Work order:
Below are some records; output all of them exactly as they read.

Stored data:
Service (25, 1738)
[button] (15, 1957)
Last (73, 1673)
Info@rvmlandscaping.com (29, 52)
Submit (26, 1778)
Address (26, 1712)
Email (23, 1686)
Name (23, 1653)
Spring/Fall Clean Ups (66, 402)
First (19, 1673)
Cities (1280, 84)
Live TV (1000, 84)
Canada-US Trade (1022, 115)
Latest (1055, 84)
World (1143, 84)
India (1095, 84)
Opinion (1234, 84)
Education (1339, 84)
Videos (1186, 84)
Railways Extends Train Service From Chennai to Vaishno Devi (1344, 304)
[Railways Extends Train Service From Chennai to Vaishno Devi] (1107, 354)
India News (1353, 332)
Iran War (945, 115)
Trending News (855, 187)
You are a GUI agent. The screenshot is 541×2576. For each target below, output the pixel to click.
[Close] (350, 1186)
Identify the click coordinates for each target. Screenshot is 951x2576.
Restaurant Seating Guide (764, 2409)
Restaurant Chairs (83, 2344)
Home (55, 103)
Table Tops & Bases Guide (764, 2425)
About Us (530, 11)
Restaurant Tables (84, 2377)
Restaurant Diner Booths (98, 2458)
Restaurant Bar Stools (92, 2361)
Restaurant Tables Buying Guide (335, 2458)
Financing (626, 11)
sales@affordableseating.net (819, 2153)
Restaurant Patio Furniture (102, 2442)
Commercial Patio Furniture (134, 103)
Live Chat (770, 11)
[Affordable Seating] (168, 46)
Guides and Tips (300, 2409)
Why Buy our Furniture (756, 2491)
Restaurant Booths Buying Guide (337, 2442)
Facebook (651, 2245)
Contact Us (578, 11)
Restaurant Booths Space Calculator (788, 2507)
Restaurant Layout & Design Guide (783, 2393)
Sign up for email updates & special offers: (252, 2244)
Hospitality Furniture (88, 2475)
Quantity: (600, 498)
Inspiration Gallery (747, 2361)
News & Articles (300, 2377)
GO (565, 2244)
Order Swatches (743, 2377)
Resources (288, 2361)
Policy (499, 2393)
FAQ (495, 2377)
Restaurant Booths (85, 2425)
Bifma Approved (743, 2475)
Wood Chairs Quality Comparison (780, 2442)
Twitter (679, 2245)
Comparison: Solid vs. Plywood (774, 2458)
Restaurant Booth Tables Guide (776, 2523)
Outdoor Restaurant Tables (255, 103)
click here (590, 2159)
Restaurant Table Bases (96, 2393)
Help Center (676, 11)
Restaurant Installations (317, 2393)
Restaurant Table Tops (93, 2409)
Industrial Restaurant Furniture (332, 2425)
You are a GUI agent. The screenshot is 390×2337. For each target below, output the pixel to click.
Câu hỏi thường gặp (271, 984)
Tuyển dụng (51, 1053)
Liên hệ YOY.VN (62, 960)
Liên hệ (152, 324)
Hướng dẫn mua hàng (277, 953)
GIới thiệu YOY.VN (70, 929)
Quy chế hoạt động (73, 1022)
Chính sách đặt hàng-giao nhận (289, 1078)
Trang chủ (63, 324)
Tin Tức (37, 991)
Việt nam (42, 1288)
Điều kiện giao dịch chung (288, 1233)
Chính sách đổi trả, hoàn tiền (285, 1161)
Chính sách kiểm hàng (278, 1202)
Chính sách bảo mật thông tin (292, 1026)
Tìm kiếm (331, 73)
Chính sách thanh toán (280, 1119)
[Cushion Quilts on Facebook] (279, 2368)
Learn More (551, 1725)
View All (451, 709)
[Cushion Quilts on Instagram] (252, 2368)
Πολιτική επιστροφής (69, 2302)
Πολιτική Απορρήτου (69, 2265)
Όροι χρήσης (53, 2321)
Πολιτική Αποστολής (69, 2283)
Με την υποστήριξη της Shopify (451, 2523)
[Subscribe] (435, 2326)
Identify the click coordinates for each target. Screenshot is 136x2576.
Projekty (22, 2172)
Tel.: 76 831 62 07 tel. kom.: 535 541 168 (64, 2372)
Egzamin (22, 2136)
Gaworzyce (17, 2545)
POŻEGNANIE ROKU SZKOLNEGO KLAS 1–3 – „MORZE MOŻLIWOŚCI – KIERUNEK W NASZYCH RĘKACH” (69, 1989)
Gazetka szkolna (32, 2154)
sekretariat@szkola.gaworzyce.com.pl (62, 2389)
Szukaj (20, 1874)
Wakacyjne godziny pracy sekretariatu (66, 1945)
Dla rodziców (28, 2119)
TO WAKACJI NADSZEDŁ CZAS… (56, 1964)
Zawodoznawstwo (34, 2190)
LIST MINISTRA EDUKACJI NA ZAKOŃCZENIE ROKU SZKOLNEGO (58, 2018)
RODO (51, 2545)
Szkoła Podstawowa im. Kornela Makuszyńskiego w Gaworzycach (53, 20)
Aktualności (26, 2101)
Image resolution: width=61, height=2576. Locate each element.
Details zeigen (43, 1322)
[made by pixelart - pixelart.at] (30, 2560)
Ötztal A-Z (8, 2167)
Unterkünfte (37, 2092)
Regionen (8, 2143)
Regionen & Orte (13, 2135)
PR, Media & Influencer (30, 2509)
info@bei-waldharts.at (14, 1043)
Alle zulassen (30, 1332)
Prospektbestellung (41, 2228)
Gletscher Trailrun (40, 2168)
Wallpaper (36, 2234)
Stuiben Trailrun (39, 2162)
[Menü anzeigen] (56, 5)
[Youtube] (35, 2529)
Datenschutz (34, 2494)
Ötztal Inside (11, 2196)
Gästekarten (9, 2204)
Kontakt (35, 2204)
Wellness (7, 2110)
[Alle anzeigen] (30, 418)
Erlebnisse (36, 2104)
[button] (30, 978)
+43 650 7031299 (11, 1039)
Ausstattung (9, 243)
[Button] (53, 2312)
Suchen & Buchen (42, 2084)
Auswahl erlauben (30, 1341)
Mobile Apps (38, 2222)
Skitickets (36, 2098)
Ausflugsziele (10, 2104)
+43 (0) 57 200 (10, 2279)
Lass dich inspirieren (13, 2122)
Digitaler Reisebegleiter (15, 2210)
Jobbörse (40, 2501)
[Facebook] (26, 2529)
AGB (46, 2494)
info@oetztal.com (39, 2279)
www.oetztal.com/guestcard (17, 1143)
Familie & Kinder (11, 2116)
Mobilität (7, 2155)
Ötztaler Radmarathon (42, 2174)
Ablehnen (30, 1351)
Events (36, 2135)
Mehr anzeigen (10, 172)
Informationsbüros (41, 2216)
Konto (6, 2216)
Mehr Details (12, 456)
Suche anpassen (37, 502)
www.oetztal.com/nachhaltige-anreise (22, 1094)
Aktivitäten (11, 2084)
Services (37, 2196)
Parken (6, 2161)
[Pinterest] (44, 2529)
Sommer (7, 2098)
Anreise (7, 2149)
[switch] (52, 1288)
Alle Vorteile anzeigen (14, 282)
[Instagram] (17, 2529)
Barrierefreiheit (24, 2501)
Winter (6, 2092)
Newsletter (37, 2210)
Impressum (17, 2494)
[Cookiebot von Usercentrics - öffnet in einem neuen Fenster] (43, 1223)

Solved exercise:
Service (25, 1738)
[button] (15, 1957)
Last (73, 1673)
Info@rvmlandscaping.com (29, 52)
Submit (26, 1778)
Address (26, 1712)
Email (23, 1686)
Name (23, 1653)
Spring/Fall Clean Ups (66, 402)
First (19, 1673)
Cities (1280, 84)
Live TV (1000, 84)
Canada-US Trade (1022, 115)
Latest (1055, 84)
World (1143, 84)
India (1095, 84)
Opinion (1234, 84)
Education (1339, 84)
Videos (1186, 84)
Railways Extends Train Service From Chennai to Vaishno Devi (1344, 304)
[Railways Extends Train Service From Chennai to Vaishno Devi] (1107, 354)
India News (1353, 332)
Iran War (945, 115)
Trending News (855, 187)
You are a GUI agent. The screenshot is 541×2576. For each target below, output the pixel to click.
[Close] (350, 1186)
Identify the click coordinates for each target. Screenshot is 951x2576.
Restaurant Seating Guide (764, 2409)
Restaurant Chairs (83, 2344)
Home (55, 103)
Table Tops & Bases Guide (764, 2425)
About Us (530, 11)
Restaurant Tables (84, 2377)
Restaurant Diner Booths (98, 2458)
Restaurant Bar Stools (92, 2361)
Restaurant Tables Buying Guide (335, 2458)
Financing (626, 11)
sales@affordableseating.net (819, 2153)
Restaurant Patio Furniture (102, 2442)
Commercial Patio Furniture (134, 103)
Live Chat (770, 11)
[Affordable Seating] (168, 46)
Guides and Tips (300, 2409)
Why Buy our Furniture (756, 2491)
Restaurant Booths Buying Guide (337, 2442)
Facebook (651, 2245)
Contact Us (578, 11)
Restaurant Booths Space Calculator (788, 2507)
Restaurant Layout & Design Guide (783, 2393)
Sign up for email updates & special offers: (252, 2244)
Hospitality Furniture (88, 2475)
Quantity: (600, 498)
Inspiration Gallery (747, 2361)
News & Articles (300, 2377)
GO (565, 2244)
Order Swatches (743, 2377)
Resources (288, 2361)
Policy (499, 2393)
FAQ (495, 2377)
Restaurant Booths (85, 2425)
Bifma Approved (743, 2475)
Wood Chairs Quality Comparison (780, 2442)
Twitter (679, 2245)
Comparison: Solid vs. Plywood (774, 2458)
Restaurant Booth Tables Guide (776, 2523)
Outdoor Restaurant Tables (255, 103)
click here (590, 2159)
Restaurant Table Bases (96, 2393)
Help Center (676, 11)
Restaurant Installations (317, 2393)
Restaurant Table Tops (93, 2409)
Industrial Restaurant Furniture (332, 2425)
You are a GUI agent. The screenshot is 390×2337. For each target below, output the pixel to click.
Câu hỏi thường gặp (271, 984)
Tuyển dụng (51, 1053)
Liên hệ YOY.VN (62, 960)
Liên hệ (152, 324)
Hướng dẫn mua hàng (277, 953)
GIới thiệu YOY.VN (70, 929)
Quy chế hoạt động (73, 1022)
Chính sách đặt hàng-giao nhận (289, 1078)
Trang chủ (63, 324)
Tin Tức (37, 991)
Việt nam (42, 1288)
Điều kiện giao dịch chung (288, 1233)
Chính sách đổi trả, hoàn tiền (285, 1161)
Chính sách kiểm hàng (278, 1202)
Chính sách bảo mật thông tin (292, 1026)
Tìm kiếm (331, 73)
Chính sách thanh toán (280, 1119)
[Cushion Quilts on Facebook] (279, 2368)
Learn More (551, 1725)
View All (451, 709)
[Cushion Quilts on Instagram] (252, 2368)
Πολιτική επιστροφής (69, 2302)
Πολιτική Απορρήτου (69, 2265)
Όροι χρήσης (53, 2321)
Πολιτική Αποστολής (69, 2283)
Με την υποστήριξη της Shopify (451, 2523)
[Subscribe] (435, 2326)
Identify the click coordinates for each target. Screenshot is 136x2576.
Projekty (22, 2172)
Tel.: 76 831 62 07 tel. kom.: 535 541 168 (64, 2372)
Egzamin (22, 2136)
Gaworzyce (17, 2545)
POŻEGNANIE ROKU SZKOLNEGO KLAS 1–3 – „MORZE MOŻLIWOŚCI – KIERUNEK W NASZYCH RĘKACH” (69, 1989)
Gazetka szkolna (32, 2154)
sekretariat@szkola.gaworzyce.com.pl (62, 2389)
Szukaj (20, 1874)
Wakacyjne godziny pracy sekretariatu (66, 1945)
Dla rodziców (28, 2119)
TO WAKACJI NADSZEDŁ CZAS… (56, 1964)
Zawodoznawstwo (34, 2190)
LIST MINISTRA EDUKACJI NA ZAKOŃCZENIE ROKU SZKOLNEGO (58, 2018)
RODO (51, 2545)
Szkoła Podstawowa im. Kornela Makuszyńskiego w Gaworzycach (53, 20)
Aktualności (26, 2101)
Image resolution: width=61, height=2576. Locate each element.
Details zeigen (43, 1322)
[made by pixelart - pixelart.at] (30, 2560)
Ötztal A-Z (8, 2167)
Unterkünfte (37, 2092)
Regionen (8, 2143)
Regionen & Orte (13, 2135)
PR, Media & Influencer (30, 2509)
info@bei-waldharts.at (14, 1043)
Alle zulassen (30, 1332)
Prospektbestellung (41, 2228)
Gletscher Trailrun (40, 2168)
Wallpaper (36, 2234)
Stuiben Trailrun (39, 2162)
[Menü anzeigen] (56, 5)
[Youtube] (35, 2529)
Datenschutz (34, 2494)
Ötztal Inside (11, 2196)
Gästekarten (9, 2204)
Kontakt (35, 2204)
Wellness (7, 2110)
[Alle anzeigen] (30, 418)
Erlebnisse (36, 2104)
[button] (30, 978)
+43 650 7031299 (11, 1039)
Ausstattung (9, 243)
[Button] (53, 2312)
Suchen & Buchen (42, 2084)
Auswahl erlauben (30, 1341)
Mobile Apps (38, 2222)
Skitickets (36, 2098)
Ausflugsziele (10, 2104)
+43 (0) 57 200 (10, 2279)
Lass dich inspirieren (13, 2122)
Digitaler Reisebegleiter (15, 2210)
Jobbörse (40, 2501)
[Facebook] (26, 2529)
AGB (46, 2494)
info@oetztal.com (39, 2279)
www.oetztal.com/guestcard (17, 1143)
Familie & Kinder (11, 2116)
Mobilität (7, 2155)
Ötztaler Radmarathon (42, 2174)
Ablehnen (30, 1351)
Events (36, 2135)
Mehr anzeigen (10, 172)
Informationsbüros (41, 2216)
Konto (6, 2216)
Mehr Details (12, 456)
Suche anpassen (37, 502)
www.oetztal.com/nachhaltige-anreise (22, 1094)
Aktivitäten (11, 2084)
Services (37, 2196)
Parken (6, 2161)
[Pinterest] (44, 2529)
Sommer (7, 2098)
Anreise (7, 2149)
[switch] (52, 1288)
Alle Vorteile anzeigen (14, 282)
[Instagram] (17, 2529)
Barrierefreiheit (24, 2501)
Winter (6, 2092)
Newsletter (37, 2210)
Impressum (17, 2494)
[Cookiebot von Usercentrics - öffnet in einem neuen Fenster] (43, 1223)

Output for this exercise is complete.